> [Halaman]:
————————

Pertanyaan Yesus ini sebenarnya adalah suatu tantangan dalam rangka pembaharuan iman dan kasih Petrus supaya diletakkan pada dasar motivasi yang benar. Saudara, soal motivasi itu sangat penting dan menentukan! Sebaik dan sebesar apapun yang dilakukan orang bila tanpa dilandasi motivasi yang benar tentulah sia-sia dan percuma! Bila kita teliti dengan cermat, kita dapat melihat dengan jelas motivasi yang salah dari Petrus dalam menyatakan kasihnya kepada Yesus.
Pertama: Kasih yang dilandasi sikap “pamrih”.
Sikap pamrih adalah suatu sikap dimana orang mau berbuat, dan dibalik apa yang diperbuatnya dianggap mendatangkan keuntungan. Itulah juga motivasi Petrus mengasihi Yesus. Benar bahwa Petrus berikrar: “Tuhan, aku bersedia masuk penjara dan mati bersama-sama dengan Engkau.” (Lukas 22:33). Tetapi ucapan itu dinyatakannya setelah murid-murid bertengkar tentang siapa yang terbesar di antara mereka. Setelah Yesus memperbincangkan soal kerajaan dan tahta, tentang siapa yang akan menghakimi ke-12 suku Israel dan tentang siapa yang akan duduk makan semeja dengan Yesus nantinya (Lukas 22:24-33). Sebab itu saudara, orang yang memiliki sikap pamrih tidak mungkin mau berkorban apalagi sampai menanggung resiko.
Apabila situasi menguntungkan, sebesar apa pun pengorbanan itu pasti akan dilakukan. Tetapi sekiranya situasi tidak menguntungkan, sekecil apa pun itu pasti sulit dilakukan. Perhatikan sikap Petrus. Dalam situasi yang menguntungkan dapat saja ia berjanji setia kepada Yesus: “Sekalipun aku harus mati bersama-sama dengan Engkau, aku takkan menyangkal Engkau.” (Matius 26:35). Tetapi ketika menghadapi situasi yang sulit dan tidak menguntungkan, bukankah dari mulut yang sama terlontar kata-kata penyangkalan? Sikap pamrih memang penuh dengan pertimbangan. Ya, pertimbangan untung rugi tentu saja! Sebab itu tidak heran apabila segala waktu, tenaga, pengorbanan atau juga uang segala macam sulit diberikan, walau itu untuk gereja atau untuk Tuhan sekali pun.
Kedua: Kasih yang didasarkan pada ukuran “prestise”

————————

> [Ketentuan Tugas]:
1 > Ganti "Petrus" dengan "Simon" saat menulis ulang bagian renungan ini dari "Sikap pamrih adalah" sampai "sampai menanggung resiko.".
2 > Jawab pertanyaan berikut berdasarkan renungan ini.
(a) Ayat Alkitab mana yang dicantumkan untuk ikrar Petrus "Tuhan, aku bersedia masuk penjara dan mati bersama-sama dengan Engkau"?
(b) Ayat Alkitab mana yang dicantumkan untuk janji Petrus "Sekalipun aku harus mati bersama-sama dengan Engkau, aku takkan menyangkal Engkau"?
(c) Pada ukuran apa kasih yang kedua didasarkan?
Baris-baris data tidak perlu dipakai.

> [Data]:
————————

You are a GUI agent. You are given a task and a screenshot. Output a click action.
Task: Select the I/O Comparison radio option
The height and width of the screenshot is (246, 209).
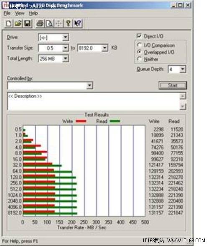(x=139, y=45)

————————

> [Jawaban]:
1 >
Sikap pamrih adalah suatu sikap dimana orang mau berbuat, dan dibalik apa yang diperbuatnya dianggap mendatangkan keuntungan. Itulah juga motivasi Simon mengasihi Yesus. Benar bahwa Simon berikrar: “Tuhan, aku bersedia masuk penjara dan mati bersama-sama dengan Engkau.” (Lukas 22:33). Tetapi ucapan itu dinyatakannya setelah murid-murid bertengkar tentang siapa yang terbesar di antara mereka. Setelah Yesus memperbincangkan soal kerajaan dan tahta, tentang siapa yang akan menghakimi ke-12 suku Israel dan tentang siapa yang akan duduk makan semeja dengan Yesus nantinya (Lukas 22:24-33). Sebab itu saudara, orang yang memiliki sikap pamrih tidak mungkin mau berkorban apalagi sampai menanggung resiko.

2 >
(a) Lukas 22:33.
(b) Matius 26:35.
(c) Pada ukuran "prestise".